Ainsi, décrit Joseph Campbell, "chez les Aborigènes d’Australie, quand un garçon devient indiscipliné et rebelle, un beau jour des hommes surviennent, nus et couverts de plumes qu’ils ont collées sur leur corps avec leur propre sang. Ils brandissent des cornes avec lesquelles ils imitent le mugissement des taureaux. Ce sont les voix des esprits. Le garçon va se réfugier auprès de sa mère qui feindra de tenter de le protéger mais les hommes s’emparent de lui (…). Ils emmènent les jeunes gens vers un terrain sacré où ils vont subir de véritables épreuves : circoncision, subincision, absorption de sang humain, etc. De même qu’enfant ils ont bu le lait de leur mère, ils boivent maintenant le sang des hommes. Pendant que ces cérémonies se déroulent, on leur donne une représentation des épisodes mythologiques de leur tribu. Puis, à la fin de l’initiation, ils sont ramenés au village où la jeune fille qu’ils doivent épouser a été choisie. Un adolescent est parti. Un homme revient."

Cet exemple, choisi à dessein pour son éloignement apparent des rites Européens encore en vigueur, montre que, de quelque société qu’ils viennent, les rites de passage on toujours un certain nombre de points en commun.

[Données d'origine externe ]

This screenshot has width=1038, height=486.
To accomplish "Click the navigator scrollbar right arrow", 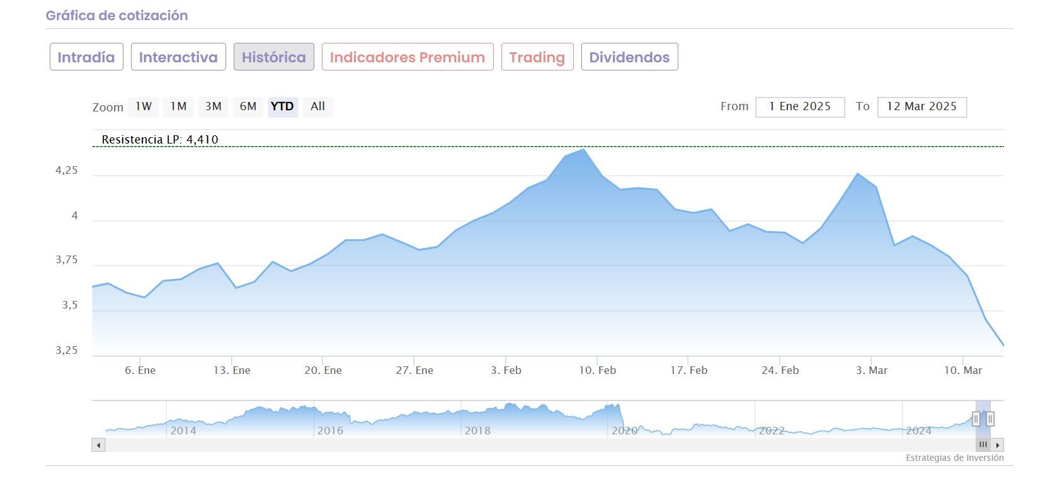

Être présent, au fil des instants

À la différence des rites saisonniers et plus généralement cycliques, ou des rites de changement qui visent à rétablir une situation antérieure (comme les rites thérapeutiques, par exemple), les rites de passage accompagnent un changement — changement d’âge, d’état, de position sociale, de lieu… Ce changement, ce n’est pas le rite qui le déclenche, la vie se charge de cela. Le rite l’accompagne, à la fois sur le plan intime et social.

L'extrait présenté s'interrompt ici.